A visita de Estado foi precedida de viagens de ambos os lados. Chineses analisaram os projetos em Brasília, e ministros brasileiros como Rui Costa (Casa Civil) e Simone Tebet (Planejamento) liderando delegações em Pequim.

Mas, segundo integrantes do Palácio do Planalto, os chineses indicaram que ainda não vão entrar no projeto estratégico do Corredor Bioceânico. Eles suspeitam que haja algum entrave geopolítico.

O corredor é um dos focos da carteira de projetos do Novo PAC, e o Brasil ainda insiste para que seja abraçado pela China, dentro do acordo de sinergia com a iniciativa chinesa Nova Rota da Seda (Belt and Road Initiative).

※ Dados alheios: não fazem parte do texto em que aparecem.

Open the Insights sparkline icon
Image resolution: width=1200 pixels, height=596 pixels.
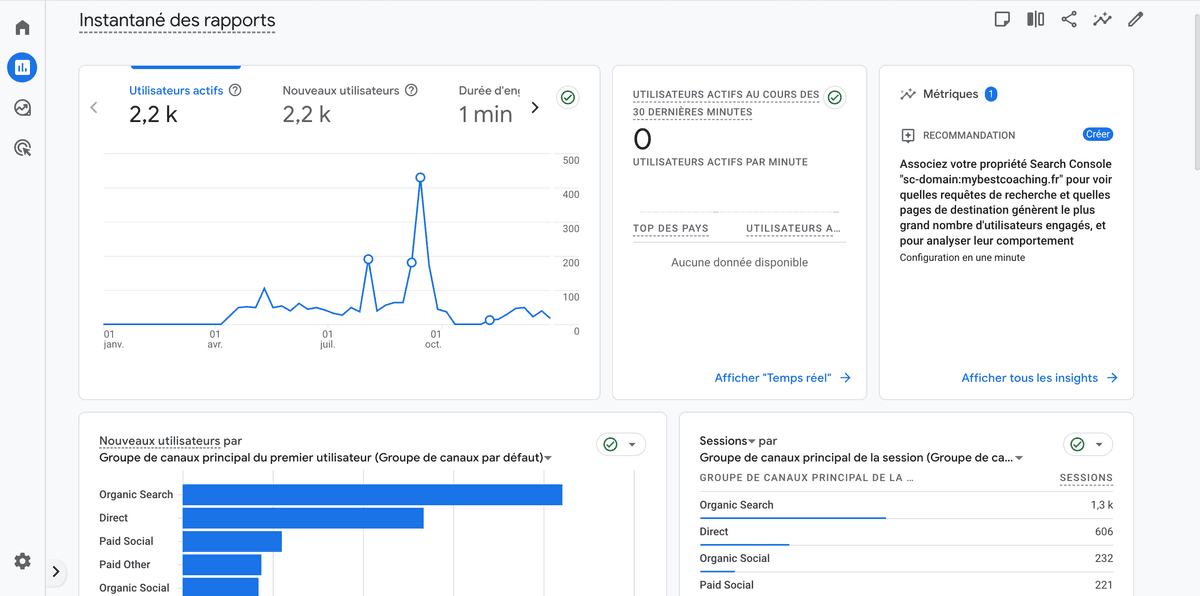pyautogui.click(x=1102, y=19)

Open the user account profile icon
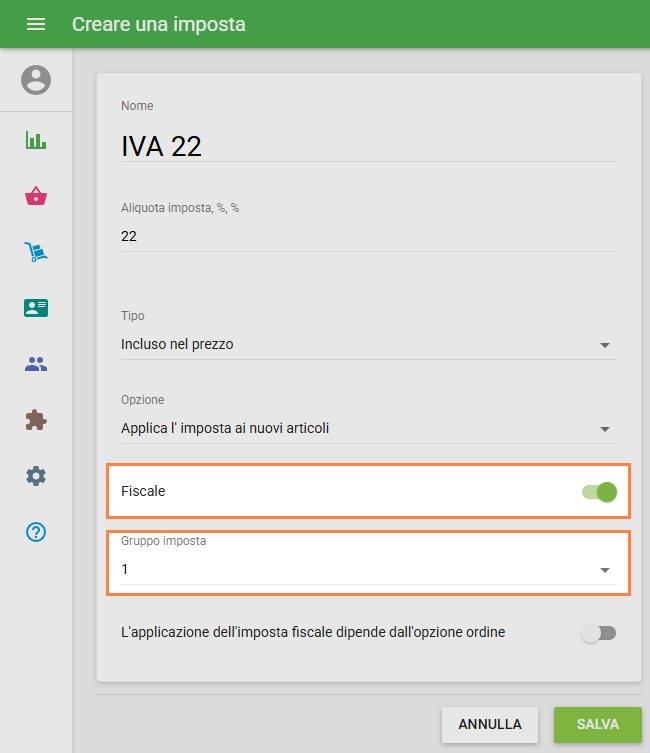click(36, 80)
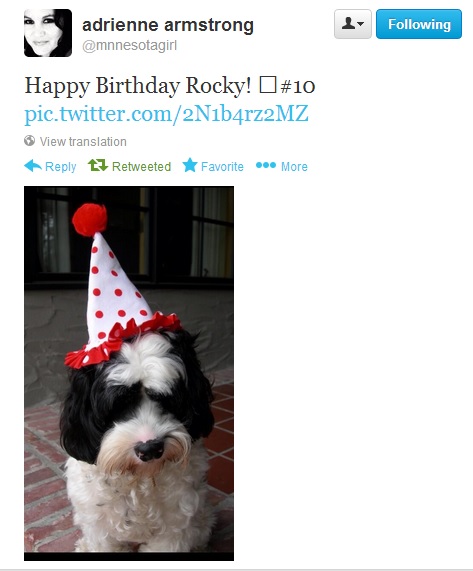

A China continua pressionando o Brasil a aderir a seu projeto, que já reúne 150 países, muitos na América Latina, e deve agora receber o ingresso da Colômbia.

No entanto, o governo Lula se dividiu sobre uma adesão formal e rejeitou, em novembro passado, essa opção. Houve descontentamento dos chineses.

Uma razão foi a sensibilidade política e o sinal diplomático de que o Brasil estaria se alinhando demais a Pequim. Os dois países então optaram por lançar um plano que sintonize PAC e Nova Rota da Seda.

O megaprojeto de infraestrutura global financiado e construído pela China ao redor do mundo passa dos US$ 2 trilhões, e entrou na mira dos EUA e de Donald Trump. Após ameaçar tomar o Canal do Panamá, ele conseguiu pressionar o governo de José Raúl Mulino a abandonar a estratégia chinesa.

"O Brasil quer fazer parcerias com todos e não aceita veto de ninguém", disse Rui Costa, ao ser indagado sobre o potencial de retaliação dos americanos. "O Brasil prega o multilateralismo, não funciona na base da ameaça e da tensão de nenhum país."

Um diplomata chinês disse ao Estadão que o Brasil precisa de um plano, e que pode ainda demorar algum tempo, como é tradição, para que as empresas chinesas tomem uma decisão tão vultosa.

Segundo o ministro Rui Costa, os chineses têm alertado também que o Brasil precisa formar uma cadeia de suprimentos para ver as obras deslancharem, com formação de pessoal.

O titular da Casa Civil indicou que as obras da Ferrovia de Integração Centro-Oeste (FICO), em Goiás, no segundo trecho, podem ser atrativas aos chineses, assim como o terceiro trecho da Ferrovia de Integração Oeste-Leste (FIOL), que parte de Ilhéus (BA). Depois, há o desafio da travessia para chegar ao Pacífico, o projeto de engenharia mais desafiador.

"Uma ligação bioceânica não é simples, é um arranjo gigantesco de investimento, com o pequeno detalhe de atravessar a cordilheira dos Andes. Não é trivial", afirmou Costa, sem estimar um prazo para que os chineses decidam. "O que queremos de antemão é chamá-los para participar desse projeto em construção no Brasil."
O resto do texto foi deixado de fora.